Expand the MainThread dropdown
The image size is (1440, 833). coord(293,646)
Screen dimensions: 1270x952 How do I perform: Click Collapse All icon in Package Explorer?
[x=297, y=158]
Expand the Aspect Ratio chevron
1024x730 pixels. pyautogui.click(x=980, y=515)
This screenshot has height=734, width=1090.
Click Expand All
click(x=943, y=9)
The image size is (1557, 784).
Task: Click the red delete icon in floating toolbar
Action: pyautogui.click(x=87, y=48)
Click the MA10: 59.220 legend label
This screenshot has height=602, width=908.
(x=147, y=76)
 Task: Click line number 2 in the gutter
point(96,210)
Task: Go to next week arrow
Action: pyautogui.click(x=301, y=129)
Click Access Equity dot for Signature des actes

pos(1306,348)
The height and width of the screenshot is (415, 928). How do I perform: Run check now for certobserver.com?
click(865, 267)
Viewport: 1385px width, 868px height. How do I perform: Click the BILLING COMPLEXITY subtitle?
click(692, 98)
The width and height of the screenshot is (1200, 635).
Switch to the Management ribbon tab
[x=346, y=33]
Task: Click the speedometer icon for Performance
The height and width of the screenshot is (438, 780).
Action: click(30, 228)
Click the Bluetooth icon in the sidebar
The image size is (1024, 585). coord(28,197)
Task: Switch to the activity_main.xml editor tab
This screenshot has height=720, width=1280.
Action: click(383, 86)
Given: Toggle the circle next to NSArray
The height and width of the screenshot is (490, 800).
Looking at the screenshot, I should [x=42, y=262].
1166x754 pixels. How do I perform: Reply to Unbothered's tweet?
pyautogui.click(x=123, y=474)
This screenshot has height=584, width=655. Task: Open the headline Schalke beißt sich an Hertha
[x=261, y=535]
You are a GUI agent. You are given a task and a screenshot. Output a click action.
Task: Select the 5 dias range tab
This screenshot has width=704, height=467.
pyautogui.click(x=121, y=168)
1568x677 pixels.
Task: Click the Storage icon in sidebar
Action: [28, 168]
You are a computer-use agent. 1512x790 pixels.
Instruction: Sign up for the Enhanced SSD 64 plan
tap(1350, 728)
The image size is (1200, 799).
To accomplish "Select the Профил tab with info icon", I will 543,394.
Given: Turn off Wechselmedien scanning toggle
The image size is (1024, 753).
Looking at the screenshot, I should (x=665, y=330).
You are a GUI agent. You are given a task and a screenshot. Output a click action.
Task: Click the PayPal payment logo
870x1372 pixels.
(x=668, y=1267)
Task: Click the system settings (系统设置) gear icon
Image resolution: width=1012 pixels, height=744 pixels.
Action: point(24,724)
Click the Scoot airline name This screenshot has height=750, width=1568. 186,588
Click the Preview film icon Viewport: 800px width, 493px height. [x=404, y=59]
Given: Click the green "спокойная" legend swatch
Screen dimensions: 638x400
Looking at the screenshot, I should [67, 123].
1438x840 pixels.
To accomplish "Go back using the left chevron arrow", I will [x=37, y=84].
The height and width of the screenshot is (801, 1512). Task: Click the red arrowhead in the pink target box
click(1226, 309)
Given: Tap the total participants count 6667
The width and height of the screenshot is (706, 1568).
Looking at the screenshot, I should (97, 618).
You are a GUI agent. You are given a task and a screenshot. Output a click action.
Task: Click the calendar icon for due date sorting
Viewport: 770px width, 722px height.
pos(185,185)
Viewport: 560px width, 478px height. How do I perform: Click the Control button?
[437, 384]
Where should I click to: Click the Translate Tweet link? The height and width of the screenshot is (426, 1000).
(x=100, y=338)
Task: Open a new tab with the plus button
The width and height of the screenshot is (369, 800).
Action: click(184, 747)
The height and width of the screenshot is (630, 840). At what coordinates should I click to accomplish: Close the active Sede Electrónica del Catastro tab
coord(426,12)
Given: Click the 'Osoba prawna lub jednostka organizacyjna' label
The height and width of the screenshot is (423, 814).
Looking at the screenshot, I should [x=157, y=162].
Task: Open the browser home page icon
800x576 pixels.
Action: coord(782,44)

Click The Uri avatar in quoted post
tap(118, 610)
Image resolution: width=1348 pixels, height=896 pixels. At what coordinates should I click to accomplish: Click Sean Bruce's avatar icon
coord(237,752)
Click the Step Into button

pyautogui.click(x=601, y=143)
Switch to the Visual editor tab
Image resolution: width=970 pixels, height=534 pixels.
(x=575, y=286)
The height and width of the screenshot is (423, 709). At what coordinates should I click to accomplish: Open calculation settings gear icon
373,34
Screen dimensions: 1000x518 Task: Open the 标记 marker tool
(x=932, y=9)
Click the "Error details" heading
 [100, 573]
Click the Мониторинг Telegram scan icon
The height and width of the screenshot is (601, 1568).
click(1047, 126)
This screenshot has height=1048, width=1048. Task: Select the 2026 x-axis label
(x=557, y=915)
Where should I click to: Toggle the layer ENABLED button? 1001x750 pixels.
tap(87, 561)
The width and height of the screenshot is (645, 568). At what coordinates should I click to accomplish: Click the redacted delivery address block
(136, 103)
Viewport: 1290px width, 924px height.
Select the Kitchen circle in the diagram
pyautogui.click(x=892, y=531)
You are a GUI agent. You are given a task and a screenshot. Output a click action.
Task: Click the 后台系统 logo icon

◆ ◆ ◆ ◆ ◆

Work instruction
Go over the data above and copy every line that has the word "with" in it.

Exercise response
To accomplish "Select the Профил tab with info icon", I will 543,394.
Task: Open a new tab with the plus button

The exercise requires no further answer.